While co-packaging can make life easier for a patient, it can make it more difficult for a physician to ensure that the patient is receiving the correct dosage of medication. Bristol-Myers proposed making two co-packages available: both include 40- mg tablets of Pravachol; one has an 81-mg dose of aspirin, the other comes with 325 mg of aspirin.

The level of lipids in the bloodstream of patients at risk for coronary heart disease must be checked frequently. “We know there is abundant data that the first dose that patients start on is often the dose that they stay on,” explains Steven Nissen, M.D., vice chairman of the Department of Cardiology at the Cleveland Clinic Foundation and also a member of the FDA advisory committee. He argues that the availability of co-packaged Pravachol and aspirin would make it more difficult for a physician to get a patient to accept a different statin, or perhaps another aspirin level, should the patient’s lipid level dictate that.

Beyond drugs

A co-packaging policy—both the absence of one and the establishment of one—has implications for products beyond drugs. The FDA’s Chambers points out that toothbrushes are sometimes packaged with toothpastes. The FDA has allowed this because it makes sense—not because it squares with any formal policy. “We don’t want any new policy to exclude current co-packages that make sense,” Chambers states.

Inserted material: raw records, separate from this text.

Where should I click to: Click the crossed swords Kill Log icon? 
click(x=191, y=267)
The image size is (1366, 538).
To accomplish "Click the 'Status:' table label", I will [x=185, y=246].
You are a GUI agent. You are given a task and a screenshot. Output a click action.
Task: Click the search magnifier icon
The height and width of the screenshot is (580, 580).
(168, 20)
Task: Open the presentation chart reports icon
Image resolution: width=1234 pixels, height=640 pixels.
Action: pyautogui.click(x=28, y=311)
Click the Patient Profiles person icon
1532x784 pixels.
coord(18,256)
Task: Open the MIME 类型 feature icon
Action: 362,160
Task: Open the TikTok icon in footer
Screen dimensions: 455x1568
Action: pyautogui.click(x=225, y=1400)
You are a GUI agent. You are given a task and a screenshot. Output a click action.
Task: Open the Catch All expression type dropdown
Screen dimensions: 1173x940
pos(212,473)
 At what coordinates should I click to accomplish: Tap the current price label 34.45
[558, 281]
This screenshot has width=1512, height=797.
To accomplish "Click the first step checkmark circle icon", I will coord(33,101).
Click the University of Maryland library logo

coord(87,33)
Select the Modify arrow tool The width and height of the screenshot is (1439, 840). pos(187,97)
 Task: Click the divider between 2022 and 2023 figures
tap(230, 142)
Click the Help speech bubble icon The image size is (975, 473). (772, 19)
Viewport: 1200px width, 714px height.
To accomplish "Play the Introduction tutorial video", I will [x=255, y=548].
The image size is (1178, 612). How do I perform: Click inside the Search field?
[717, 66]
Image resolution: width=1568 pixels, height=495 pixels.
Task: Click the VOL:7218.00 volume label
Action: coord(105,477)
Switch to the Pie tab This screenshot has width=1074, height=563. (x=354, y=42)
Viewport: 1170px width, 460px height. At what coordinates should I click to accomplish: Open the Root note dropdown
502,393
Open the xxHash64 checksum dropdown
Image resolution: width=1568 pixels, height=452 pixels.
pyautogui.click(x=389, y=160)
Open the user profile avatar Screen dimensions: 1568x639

Such a policy would be welcomed, and not only by drug companies. Peter Mayberry, executive director of the Healthcare Compliance Packaging Council, tells the story of a Boston gynecologist who developed his own combination packaging for calcium and a hormone replacement therapy. These were paired together for women in danger of losing bone density.

The gynecologist approached the FDA with his package but was told he would have to conduct clinical trials to get approval for his packaging. That, of course, was not true. Bristol-Myers did not conduct clinical trials, nor was it required to, for its application for co-packaging of Pravachol and aspirin.

However after hearing FDA’s mistaken counsel, the Boston gynecologist just shook his head and dropped the idea.